On average, black individuals are widely believed to be more sensitive than white individuals to blood pressure (BP) effects of changes in salt intake. However, few studies have directly compared the BP effects of changing salt intake in black versus white individuals. In this narrative review, we analyze those studies and note that when potassium intake substantially exceeds the recently recommended US dietary goal of 87 mmol/d, black adults do not appear more sensitive than white adults to BP effects of short-term or long-term increases in salt intake (from an intake ≤ 50 mmol/d up to 150 mmol/d or more). However, with lower potassium intakes, racial differences in salt sensitivity are observed.
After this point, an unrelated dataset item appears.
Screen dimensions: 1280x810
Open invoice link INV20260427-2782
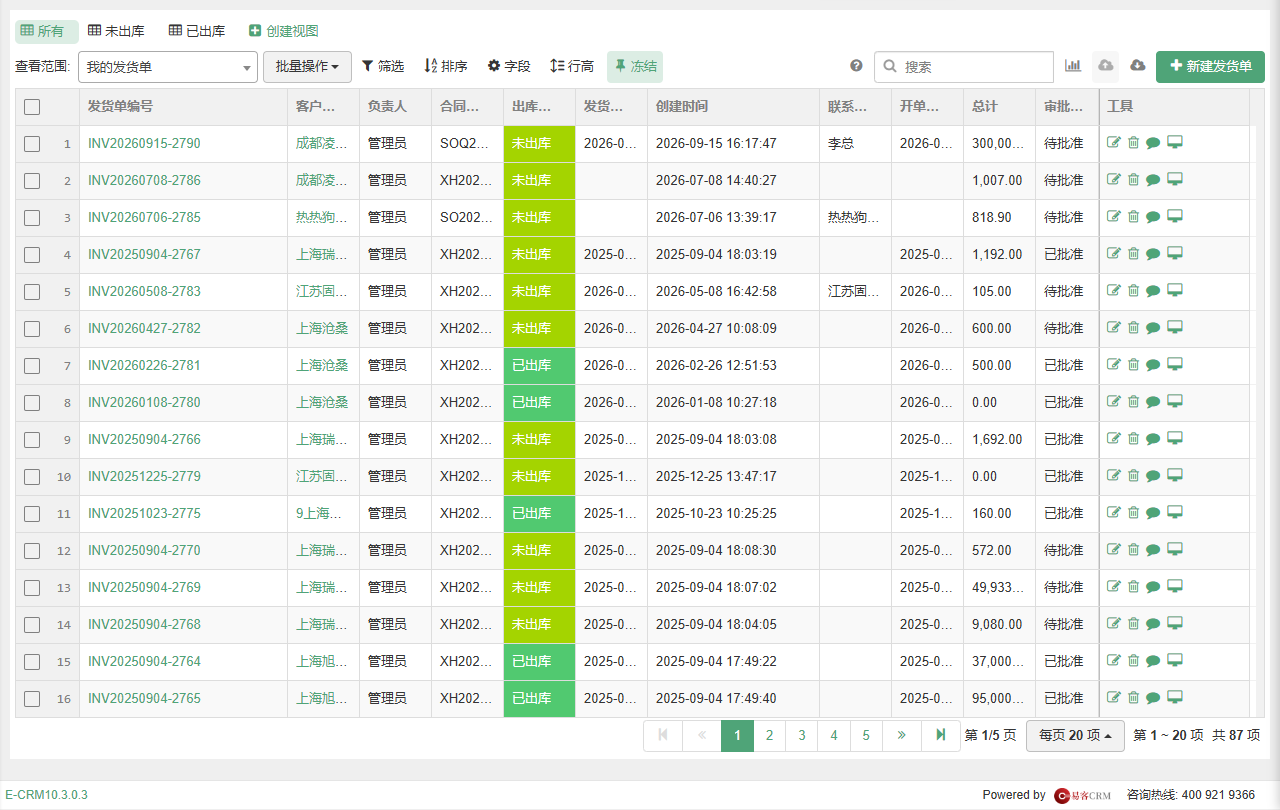pos(144,328)
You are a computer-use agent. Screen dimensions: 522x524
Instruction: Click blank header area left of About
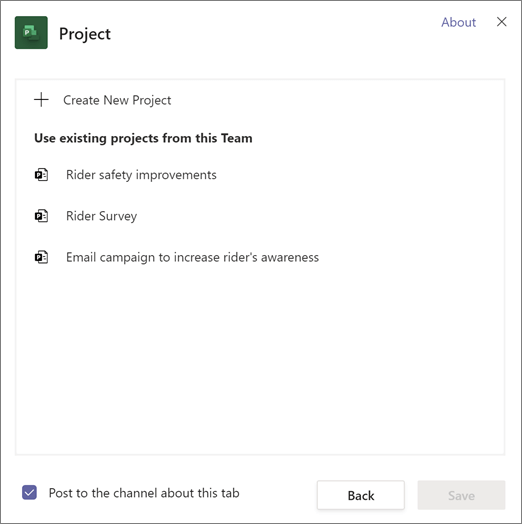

Mechanistic studies suggest that racial differences in salt sensitivity are related to differences in vascular resistance responses to changes in salt intake mediated by vasodilator and vasoconstrictor pathways. With respect to cause and prevention of racial disparities in salt sensitivity, it is noteworthy that 1) on average, black individuals consume less potassium than white individuals and 2) consuming supplemental potassium bicarbonate, or potassium rich foods can prevent racial disparities in salt-sensitivity. However, the new US Dietary Guidelines reduced the dietary potassium goal well-below the amount associated with preventing racial disparities in salt sensitivity. These observations should motivate research on the impact of the new dietary potassium guidelines on racial disparities in salt sensitivity, the risks and benefits of potassium-containing salt substitutes or supplements, and methods for increasing consumption of foods rich in nutrients that protect against salt-induced hypertension.